Die bei einer folgenlos gebliebenen vorsätzlichen Obliegenheitsverletzung nach der Relevanzrechtsprechung erforderlichen weiteren Voraussetzungen für den Eintritt der Leistungsfreiheit (vgl. z. B. BGH r+s 1984, 178 = VersR 1984, 228 und ständig; Römer in Römer/Langheid, VVG, 2. Aufl., § 6 Rn. 51 ff.; Prölss in Prölss/Martin, VVG 27. Aufl. Rn. 101 ff.) sind gegeben.
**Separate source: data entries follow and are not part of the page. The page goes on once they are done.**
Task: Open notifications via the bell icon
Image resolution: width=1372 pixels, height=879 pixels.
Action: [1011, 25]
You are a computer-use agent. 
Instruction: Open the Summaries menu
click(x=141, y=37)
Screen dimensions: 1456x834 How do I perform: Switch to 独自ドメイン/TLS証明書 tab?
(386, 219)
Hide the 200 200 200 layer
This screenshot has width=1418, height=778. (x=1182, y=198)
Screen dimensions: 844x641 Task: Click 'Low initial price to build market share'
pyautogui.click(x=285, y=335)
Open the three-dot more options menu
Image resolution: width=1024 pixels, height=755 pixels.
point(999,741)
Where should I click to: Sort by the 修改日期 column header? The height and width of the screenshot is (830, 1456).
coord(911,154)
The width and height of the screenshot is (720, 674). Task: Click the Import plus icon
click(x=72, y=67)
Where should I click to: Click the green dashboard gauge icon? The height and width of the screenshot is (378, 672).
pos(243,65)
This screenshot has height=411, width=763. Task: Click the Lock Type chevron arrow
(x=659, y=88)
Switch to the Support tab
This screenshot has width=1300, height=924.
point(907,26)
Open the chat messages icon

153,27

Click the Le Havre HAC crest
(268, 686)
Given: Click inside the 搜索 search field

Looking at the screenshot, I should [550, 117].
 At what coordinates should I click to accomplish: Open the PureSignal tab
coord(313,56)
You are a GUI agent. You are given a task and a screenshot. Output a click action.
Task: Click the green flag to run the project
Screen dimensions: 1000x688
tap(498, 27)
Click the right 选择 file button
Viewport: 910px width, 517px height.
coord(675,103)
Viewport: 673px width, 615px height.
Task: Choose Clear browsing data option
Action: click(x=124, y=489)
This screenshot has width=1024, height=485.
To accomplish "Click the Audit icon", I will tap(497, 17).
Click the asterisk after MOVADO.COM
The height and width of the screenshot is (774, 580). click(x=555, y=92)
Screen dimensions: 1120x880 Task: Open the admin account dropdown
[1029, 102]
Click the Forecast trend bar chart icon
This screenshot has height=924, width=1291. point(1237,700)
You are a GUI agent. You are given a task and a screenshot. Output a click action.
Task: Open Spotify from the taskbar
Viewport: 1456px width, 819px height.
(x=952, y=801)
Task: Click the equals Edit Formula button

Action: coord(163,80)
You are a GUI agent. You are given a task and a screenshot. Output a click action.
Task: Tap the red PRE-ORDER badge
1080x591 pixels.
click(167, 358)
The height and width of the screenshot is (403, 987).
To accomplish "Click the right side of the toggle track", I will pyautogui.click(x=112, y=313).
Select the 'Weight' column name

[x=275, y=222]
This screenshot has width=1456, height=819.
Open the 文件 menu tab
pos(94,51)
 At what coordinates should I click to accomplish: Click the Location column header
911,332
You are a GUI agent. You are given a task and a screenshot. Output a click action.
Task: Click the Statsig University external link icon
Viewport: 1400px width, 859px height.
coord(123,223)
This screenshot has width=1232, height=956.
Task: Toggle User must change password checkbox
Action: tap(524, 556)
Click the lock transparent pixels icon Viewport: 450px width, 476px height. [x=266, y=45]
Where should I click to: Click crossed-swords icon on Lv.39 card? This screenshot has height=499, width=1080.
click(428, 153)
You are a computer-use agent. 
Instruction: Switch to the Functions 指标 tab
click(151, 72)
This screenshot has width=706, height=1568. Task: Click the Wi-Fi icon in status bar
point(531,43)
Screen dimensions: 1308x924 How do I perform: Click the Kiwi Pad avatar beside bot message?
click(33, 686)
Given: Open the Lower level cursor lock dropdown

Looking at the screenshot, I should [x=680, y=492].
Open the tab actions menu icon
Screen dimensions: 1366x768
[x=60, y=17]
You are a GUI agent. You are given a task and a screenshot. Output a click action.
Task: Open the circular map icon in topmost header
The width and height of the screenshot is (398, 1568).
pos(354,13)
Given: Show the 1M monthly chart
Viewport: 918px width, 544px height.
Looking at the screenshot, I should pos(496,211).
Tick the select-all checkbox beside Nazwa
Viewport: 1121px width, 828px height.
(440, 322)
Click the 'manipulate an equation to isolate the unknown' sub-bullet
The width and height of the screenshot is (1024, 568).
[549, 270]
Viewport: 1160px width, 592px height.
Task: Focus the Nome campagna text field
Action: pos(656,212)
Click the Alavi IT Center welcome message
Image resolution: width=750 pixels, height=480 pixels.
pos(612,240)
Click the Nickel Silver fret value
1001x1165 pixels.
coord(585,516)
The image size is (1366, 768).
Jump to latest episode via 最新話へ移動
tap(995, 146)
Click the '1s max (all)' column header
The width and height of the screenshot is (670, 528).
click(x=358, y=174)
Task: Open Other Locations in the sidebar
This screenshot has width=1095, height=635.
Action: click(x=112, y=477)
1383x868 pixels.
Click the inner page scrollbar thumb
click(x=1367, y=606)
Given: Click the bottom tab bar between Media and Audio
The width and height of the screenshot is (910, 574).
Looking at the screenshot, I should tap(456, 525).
Die Obliegenheitsverletzung des Klägers war generell geeignet, die Interessen des Versicherers ernsthaft zu gefährden, den Kläger trifft ein schweres Verschulden, und er wurde ausdrücklich und zutreffend (auf jeder von ihm unterschriebenen Seite des Protokolls) über die Folgen unrichtiger Angaben belehrt.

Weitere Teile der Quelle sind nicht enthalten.